[GIVEN ENTRIES]
::::::::

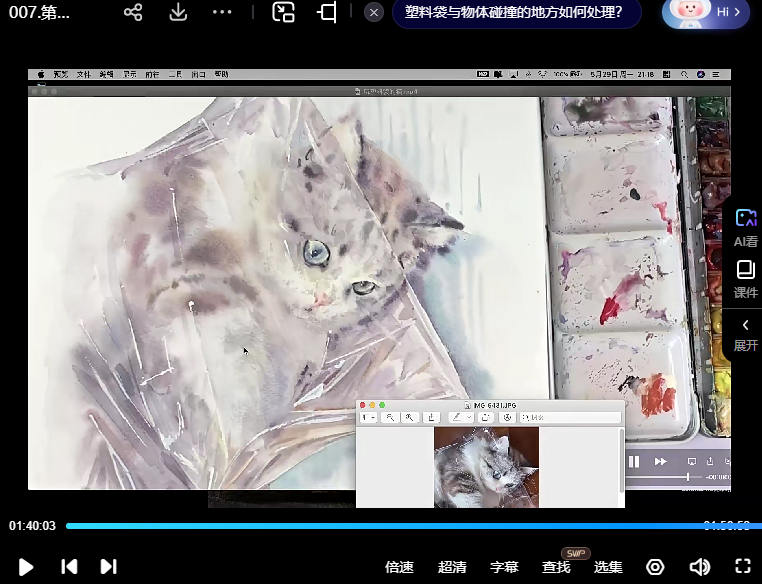Screen dimensions: 762x584
Task: Open the 倍速 playback speed menu
Action: [399, 567]
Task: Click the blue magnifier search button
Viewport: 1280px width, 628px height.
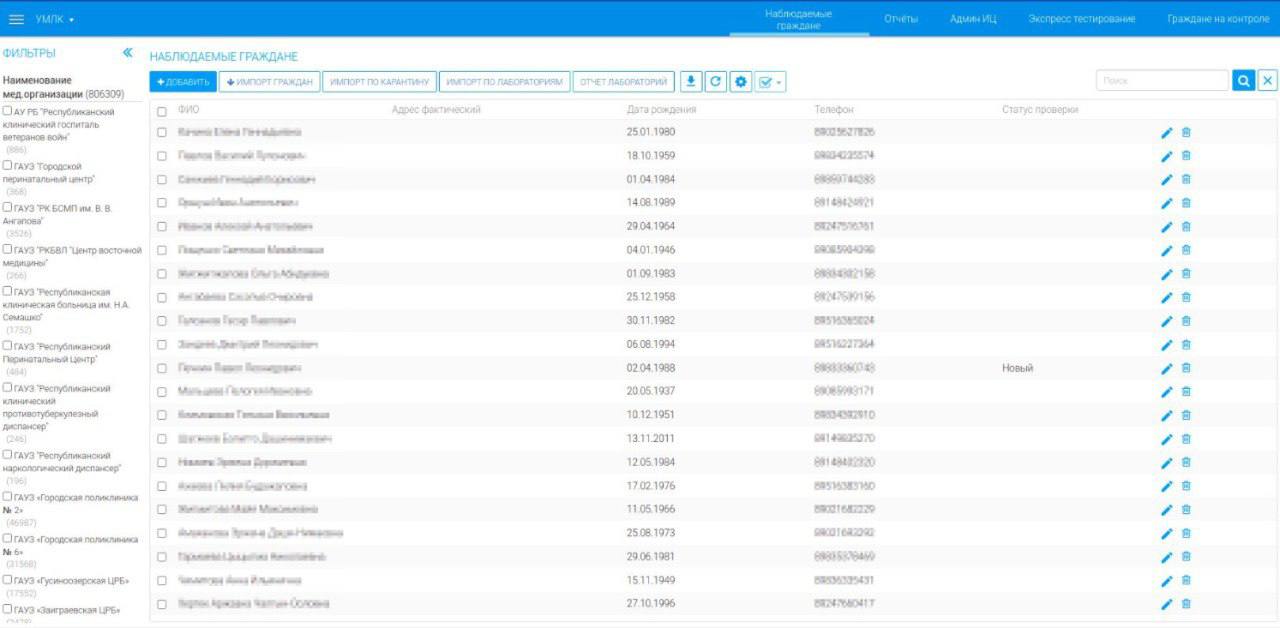Action: (x=1243, y=81)
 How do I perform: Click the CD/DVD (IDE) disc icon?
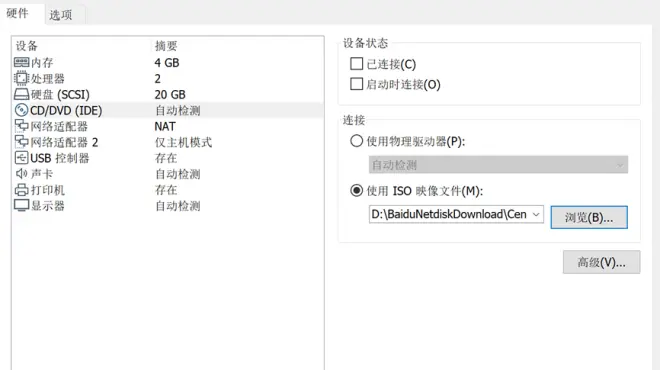click(21, 110)
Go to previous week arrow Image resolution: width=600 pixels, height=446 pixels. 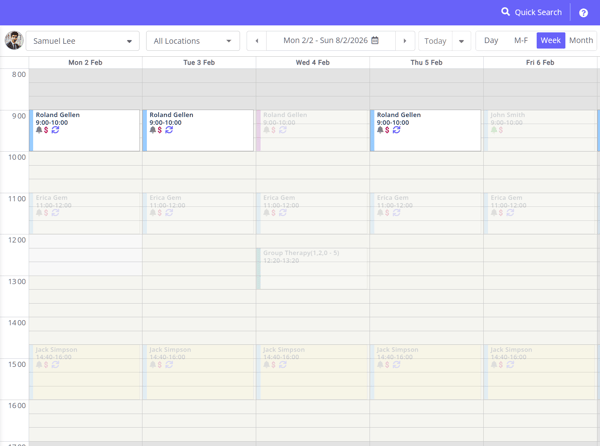pos(257,41)
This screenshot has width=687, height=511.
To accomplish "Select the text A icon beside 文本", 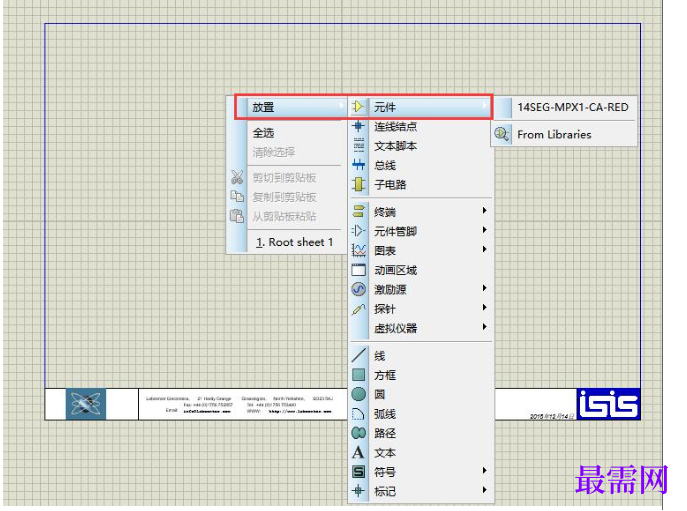I will [358, 452].
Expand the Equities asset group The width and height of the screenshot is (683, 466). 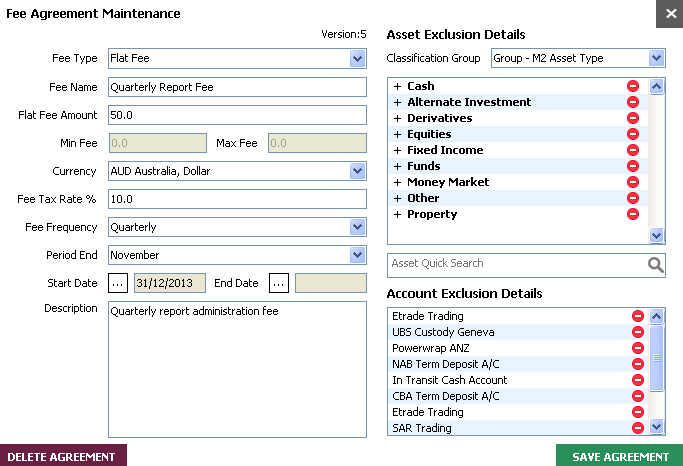coord(397,134)
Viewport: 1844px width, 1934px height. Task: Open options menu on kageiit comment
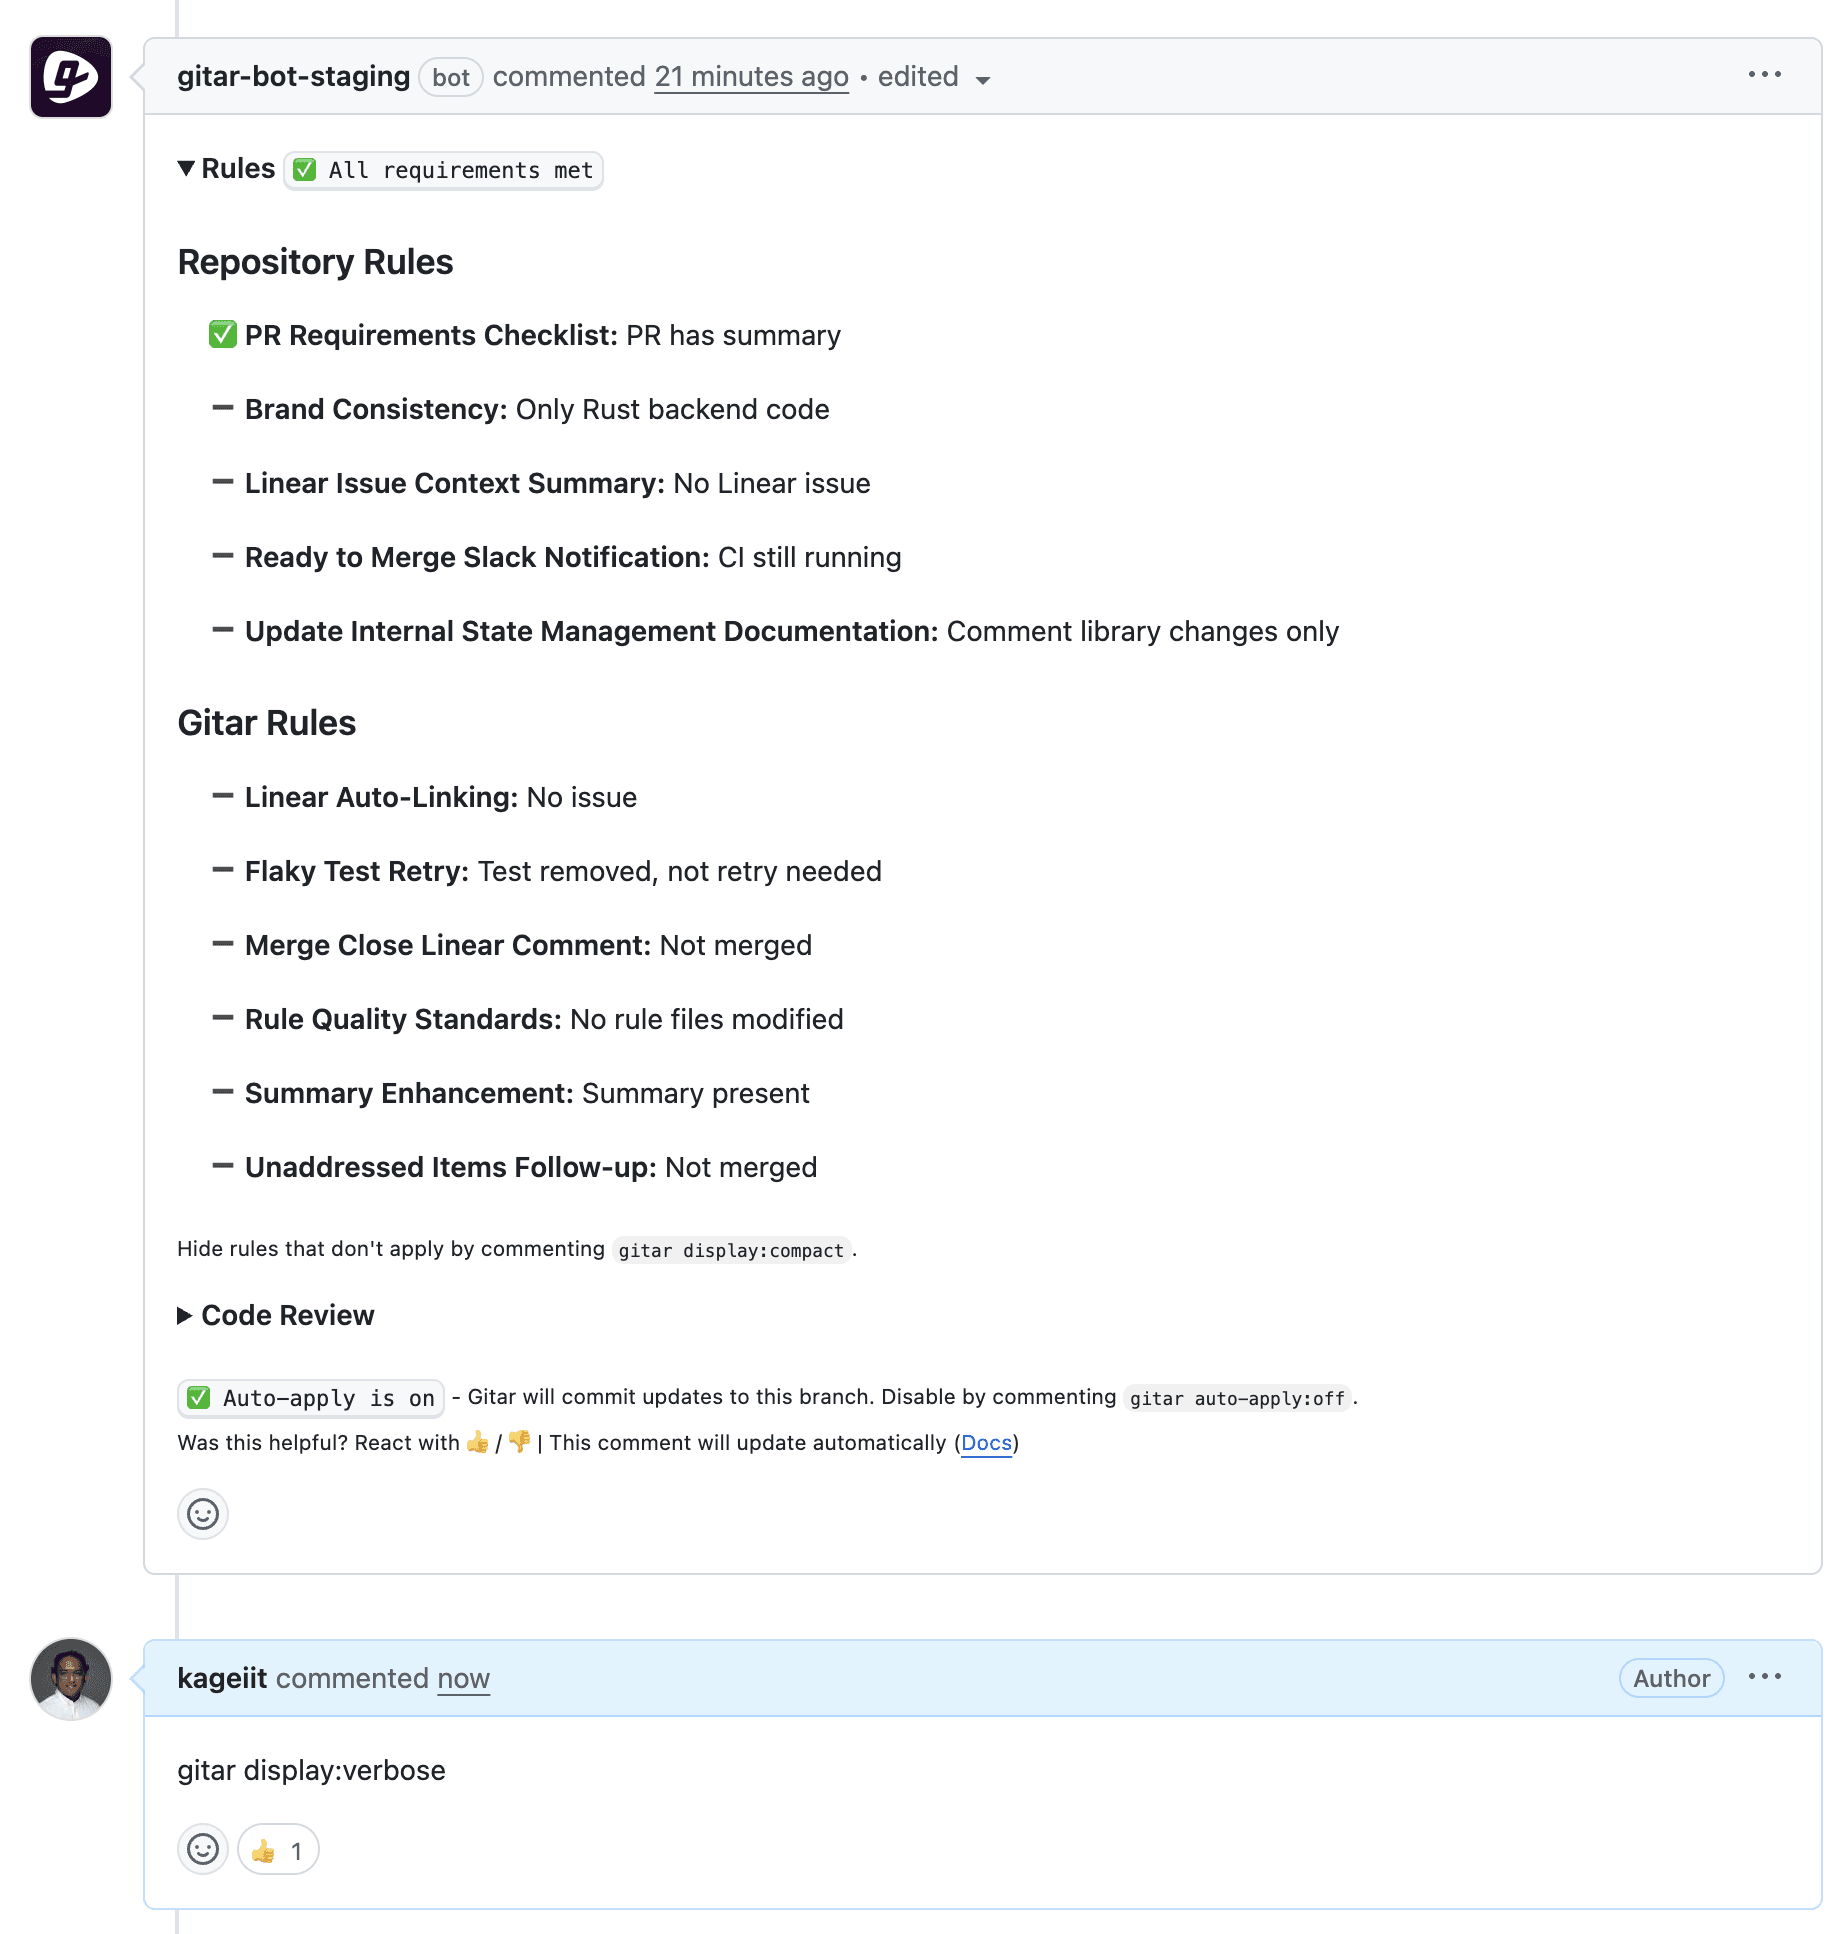point(1765,1677)
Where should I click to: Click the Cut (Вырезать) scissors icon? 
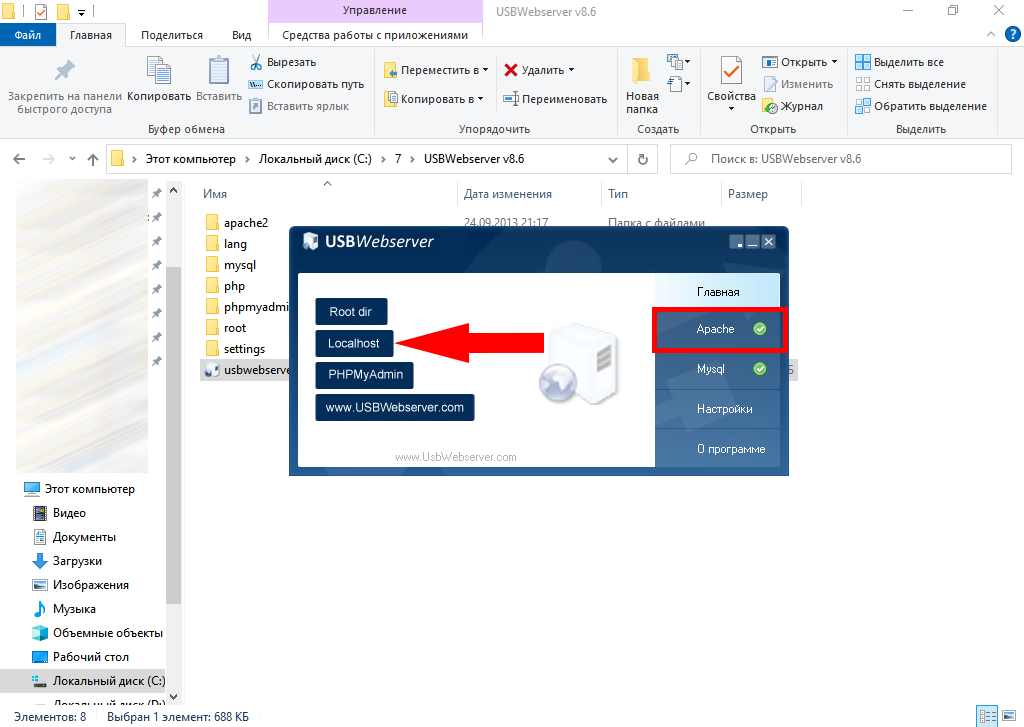click(256, 62)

::::::::

[WORK INSTRUCTION] Take the line that holds "Viewport: 1844px width, 1934px" as the start and the last line of the data as the end. Copy only those lines exactly, both ends included, except the pictures.

[EXPECTED ANSWER]
Viewport: 1844px width, 1934px height. Task: Open options menu on kageiit comment
point(1765,1677)
Where should I click to: Click the Cut (Вырезать) scissors icon? 
click(256, 62)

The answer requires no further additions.